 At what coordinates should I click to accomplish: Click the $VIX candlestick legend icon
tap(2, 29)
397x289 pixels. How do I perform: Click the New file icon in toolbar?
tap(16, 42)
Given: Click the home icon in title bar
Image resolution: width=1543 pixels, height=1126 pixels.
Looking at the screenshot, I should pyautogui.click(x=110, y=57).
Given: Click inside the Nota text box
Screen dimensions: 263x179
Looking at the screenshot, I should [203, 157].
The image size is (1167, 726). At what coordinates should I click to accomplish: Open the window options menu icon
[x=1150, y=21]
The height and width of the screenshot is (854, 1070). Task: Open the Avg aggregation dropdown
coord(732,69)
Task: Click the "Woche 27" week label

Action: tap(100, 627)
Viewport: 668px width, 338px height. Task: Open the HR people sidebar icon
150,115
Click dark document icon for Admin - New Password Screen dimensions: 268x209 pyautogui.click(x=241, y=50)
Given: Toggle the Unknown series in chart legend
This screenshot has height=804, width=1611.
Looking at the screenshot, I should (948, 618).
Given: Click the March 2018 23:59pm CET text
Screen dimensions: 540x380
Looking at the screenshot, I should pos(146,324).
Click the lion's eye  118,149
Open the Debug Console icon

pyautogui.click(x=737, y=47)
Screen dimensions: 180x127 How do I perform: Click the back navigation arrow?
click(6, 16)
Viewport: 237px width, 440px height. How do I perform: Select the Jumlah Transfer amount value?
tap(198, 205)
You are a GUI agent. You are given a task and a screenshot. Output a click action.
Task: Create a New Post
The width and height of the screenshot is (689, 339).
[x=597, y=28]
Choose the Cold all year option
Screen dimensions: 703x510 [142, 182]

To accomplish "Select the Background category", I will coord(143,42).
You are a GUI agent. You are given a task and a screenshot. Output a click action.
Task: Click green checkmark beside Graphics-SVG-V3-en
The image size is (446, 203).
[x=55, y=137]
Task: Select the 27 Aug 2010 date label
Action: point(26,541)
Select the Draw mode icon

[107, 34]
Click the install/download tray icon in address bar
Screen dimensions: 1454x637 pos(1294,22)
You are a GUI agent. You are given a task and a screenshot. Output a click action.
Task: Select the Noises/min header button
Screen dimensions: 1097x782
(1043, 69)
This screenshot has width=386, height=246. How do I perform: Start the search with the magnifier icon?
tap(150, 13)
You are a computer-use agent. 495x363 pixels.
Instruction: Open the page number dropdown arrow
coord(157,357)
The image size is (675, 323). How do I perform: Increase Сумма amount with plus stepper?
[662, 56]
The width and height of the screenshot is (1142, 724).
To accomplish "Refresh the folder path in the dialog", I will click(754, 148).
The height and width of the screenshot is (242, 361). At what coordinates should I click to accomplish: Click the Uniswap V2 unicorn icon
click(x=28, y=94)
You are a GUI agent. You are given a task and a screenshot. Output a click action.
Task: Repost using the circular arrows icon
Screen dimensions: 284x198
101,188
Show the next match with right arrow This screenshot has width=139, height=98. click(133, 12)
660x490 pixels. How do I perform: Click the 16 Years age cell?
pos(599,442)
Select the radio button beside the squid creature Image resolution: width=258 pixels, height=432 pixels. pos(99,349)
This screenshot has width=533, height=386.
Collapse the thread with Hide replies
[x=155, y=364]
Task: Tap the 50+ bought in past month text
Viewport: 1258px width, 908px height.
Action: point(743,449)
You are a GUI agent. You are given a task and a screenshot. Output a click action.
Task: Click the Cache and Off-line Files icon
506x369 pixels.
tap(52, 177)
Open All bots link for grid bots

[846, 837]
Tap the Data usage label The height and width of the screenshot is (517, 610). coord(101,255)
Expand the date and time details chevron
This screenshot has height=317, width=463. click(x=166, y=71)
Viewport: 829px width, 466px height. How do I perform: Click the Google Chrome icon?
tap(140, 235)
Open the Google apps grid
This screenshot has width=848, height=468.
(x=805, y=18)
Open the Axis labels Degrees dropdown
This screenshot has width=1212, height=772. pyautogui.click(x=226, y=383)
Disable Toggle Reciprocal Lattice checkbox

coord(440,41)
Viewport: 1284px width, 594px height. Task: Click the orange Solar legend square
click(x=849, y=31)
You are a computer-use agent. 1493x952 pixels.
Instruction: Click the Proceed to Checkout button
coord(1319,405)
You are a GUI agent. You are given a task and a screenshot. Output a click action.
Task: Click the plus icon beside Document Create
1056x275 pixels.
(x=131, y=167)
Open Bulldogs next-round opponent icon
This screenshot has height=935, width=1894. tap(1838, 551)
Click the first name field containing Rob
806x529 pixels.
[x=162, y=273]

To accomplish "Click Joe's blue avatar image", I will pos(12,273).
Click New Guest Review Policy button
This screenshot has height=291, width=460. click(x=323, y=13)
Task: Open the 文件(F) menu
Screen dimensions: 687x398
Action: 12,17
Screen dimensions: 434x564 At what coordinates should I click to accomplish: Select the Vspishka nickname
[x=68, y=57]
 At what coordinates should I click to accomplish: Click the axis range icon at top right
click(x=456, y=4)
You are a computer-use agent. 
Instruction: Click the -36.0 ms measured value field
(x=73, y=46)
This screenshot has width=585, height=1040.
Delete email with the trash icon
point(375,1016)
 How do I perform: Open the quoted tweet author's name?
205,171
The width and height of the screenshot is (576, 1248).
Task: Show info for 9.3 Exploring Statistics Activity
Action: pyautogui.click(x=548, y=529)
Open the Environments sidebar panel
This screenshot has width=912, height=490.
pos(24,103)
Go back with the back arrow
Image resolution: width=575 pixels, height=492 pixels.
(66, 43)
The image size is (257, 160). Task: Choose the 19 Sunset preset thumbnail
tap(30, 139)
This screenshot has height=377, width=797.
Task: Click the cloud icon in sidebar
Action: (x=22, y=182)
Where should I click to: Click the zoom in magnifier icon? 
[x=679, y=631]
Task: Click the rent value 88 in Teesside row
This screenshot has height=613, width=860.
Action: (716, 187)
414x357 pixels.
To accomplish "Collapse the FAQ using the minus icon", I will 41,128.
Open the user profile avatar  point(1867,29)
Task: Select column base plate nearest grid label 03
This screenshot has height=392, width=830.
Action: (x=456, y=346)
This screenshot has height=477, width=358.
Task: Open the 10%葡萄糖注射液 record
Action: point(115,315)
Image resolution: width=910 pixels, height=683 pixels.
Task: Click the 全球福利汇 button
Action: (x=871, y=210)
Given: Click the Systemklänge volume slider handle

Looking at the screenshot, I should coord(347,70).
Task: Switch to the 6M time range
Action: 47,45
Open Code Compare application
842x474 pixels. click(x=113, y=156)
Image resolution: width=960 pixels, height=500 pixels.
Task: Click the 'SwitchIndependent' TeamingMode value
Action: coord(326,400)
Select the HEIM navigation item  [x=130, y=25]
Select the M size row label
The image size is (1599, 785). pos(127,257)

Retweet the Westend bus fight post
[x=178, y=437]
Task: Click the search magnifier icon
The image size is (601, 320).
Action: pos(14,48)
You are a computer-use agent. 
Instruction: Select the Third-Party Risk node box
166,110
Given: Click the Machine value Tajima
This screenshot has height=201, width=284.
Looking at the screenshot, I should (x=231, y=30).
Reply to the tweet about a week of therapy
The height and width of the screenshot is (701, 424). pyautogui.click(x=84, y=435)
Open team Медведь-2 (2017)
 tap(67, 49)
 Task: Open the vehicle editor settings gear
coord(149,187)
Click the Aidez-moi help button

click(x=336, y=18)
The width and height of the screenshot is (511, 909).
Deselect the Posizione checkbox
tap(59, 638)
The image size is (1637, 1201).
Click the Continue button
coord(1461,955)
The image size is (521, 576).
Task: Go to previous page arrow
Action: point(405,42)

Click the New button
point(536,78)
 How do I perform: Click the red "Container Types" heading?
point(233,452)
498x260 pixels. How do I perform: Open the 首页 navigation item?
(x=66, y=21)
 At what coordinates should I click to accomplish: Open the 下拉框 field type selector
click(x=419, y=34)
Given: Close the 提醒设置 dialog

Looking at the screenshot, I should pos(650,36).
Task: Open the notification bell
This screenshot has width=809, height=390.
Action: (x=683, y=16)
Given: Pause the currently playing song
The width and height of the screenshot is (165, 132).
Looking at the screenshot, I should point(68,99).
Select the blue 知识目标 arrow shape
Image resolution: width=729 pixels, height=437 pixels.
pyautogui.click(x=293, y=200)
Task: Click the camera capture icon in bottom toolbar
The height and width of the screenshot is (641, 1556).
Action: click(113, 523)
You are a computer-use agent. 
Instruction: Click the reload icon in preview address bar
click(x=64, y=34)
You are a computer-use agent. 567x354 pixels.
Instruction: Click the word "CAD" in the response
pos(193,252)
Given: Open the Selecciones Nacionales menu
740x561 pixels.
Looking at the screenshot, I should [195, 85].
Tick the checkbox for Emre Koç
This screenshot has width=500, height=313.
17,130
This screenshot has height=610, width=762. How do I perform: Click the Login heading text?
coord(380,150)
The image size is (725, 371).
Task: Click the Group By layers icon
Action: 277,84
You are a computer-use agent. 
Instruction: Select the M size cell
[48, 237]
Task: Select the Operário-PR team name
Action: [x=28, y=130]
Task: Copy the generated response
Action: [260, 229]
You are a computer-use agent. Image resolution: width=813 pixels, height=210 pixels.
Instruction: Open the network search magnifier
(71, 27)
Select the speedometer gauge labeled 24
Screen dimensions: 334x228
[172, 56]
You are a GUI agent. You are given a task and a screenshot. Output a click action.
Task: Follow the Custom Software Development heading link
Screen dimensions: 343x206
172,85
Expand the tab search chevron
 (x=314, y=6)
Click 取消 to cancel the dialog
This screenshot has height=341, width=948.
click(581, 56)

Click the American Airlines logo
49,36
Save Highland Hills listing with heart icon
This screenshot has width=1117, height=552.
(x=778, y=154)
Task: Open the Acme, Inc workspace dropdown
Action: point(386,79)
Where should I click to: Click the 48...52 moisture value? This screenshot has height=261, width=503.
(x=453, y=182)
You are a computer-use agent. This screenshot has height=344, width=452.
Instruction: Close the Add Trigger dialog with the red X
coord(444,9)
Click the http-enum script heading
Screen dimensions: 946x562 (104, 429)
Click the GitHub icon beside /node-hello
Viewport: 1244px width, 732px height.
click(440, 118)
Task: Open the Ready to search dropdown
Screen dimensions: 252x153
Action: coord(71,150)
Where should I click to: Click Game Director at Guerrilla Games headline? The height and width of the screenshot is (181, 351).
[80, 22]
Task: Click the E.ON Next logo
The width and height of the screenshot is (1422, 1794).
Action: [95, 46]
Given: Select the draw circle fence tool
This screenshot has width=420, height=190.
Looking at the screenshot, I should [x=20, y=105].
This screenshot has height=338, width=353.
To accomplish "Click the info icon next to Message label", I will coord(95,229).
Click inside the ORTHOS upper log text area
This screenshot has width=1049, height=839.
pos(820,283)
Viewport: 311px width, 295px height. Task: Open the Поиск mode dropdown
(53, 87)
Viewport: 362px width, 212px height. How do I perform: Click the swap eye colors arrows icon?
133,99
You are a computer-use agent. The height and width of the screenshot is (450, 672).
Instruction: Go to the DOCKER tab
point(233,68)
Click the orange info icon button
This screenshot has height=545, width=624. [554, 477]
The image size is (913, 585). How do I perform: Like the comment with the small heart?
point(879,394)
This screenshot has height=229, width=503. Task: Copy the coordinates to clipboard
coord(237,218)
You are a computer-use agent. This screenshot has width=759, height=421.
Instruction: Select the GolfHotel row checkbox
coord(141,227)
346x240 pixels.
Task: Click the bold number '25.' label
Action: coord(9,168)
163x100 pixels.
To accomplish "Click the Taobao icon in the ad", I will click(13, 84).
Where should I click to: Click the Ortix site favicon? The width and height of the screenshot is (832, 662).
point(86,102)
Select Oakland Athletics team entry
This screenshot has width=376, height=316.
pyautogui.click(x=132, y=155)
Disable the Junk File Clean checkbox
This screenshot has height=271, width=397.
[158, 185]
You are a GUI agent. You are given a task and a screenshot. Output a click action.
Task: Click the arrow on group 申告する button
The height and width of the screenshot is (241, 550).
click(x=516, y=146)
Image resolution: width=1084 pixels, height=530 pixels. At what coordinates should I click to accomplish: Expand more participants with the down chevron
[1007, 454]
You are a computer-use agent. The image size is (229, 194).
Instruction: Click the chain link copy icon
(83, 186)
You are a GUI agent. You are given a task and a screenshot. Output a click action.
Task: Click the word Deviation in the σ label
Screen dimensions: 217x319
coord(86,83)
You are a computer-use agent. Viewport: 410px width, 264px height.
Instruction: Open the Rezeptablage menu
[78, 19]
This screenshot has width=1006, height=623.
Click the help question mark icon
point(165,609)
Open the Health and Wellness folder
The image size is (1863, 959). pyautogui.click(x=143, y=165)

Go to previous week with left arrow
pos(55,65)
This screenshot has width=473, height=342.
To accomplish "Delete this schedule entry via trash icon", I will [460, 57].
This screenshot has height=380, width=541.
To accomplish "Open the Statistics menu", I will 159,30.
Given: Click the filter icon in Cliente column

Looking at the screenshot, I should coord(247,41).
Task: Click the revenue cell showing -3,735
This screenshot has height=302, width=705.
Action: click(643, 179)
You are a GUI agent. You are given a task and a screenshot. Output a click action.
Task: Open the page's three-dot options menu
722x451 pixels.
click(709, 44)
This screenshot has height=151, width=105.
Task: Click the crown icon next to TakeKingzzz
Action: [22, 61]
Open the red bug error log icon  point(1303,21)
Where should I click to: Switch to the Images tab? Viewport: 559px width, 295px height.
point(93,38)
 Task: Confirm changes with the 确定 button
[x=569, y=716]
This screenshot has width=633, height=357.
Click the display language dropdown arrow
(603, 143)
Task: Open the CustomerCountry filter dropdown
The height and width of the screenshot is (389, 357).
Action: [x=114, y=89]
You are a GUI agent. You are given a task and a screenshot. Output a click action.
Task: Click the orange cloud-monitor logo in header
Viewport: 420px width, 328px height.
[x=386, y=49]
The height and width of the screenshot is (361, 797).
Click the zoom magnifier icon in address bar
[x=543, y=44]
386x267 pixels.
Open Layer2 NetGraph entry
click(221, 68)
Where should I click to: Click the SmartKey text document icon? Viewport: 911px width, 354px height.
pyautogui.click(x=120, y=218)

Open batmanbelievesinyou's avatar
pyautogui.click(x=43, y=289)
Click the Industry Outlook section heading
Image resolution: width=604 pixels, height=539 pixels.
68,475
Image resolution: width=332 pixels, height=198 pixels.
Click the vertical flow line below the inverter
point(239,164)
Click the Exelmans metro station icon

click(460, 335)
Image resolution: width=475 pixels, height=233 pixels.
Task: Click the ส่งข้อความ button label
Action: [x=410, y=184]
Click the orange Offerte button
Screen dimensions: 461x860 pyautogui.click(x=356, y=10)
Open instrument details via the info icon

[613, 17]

Work request:
Using the listing above, work out how many lines include the word "will", and report that number alone.

Your solution:
8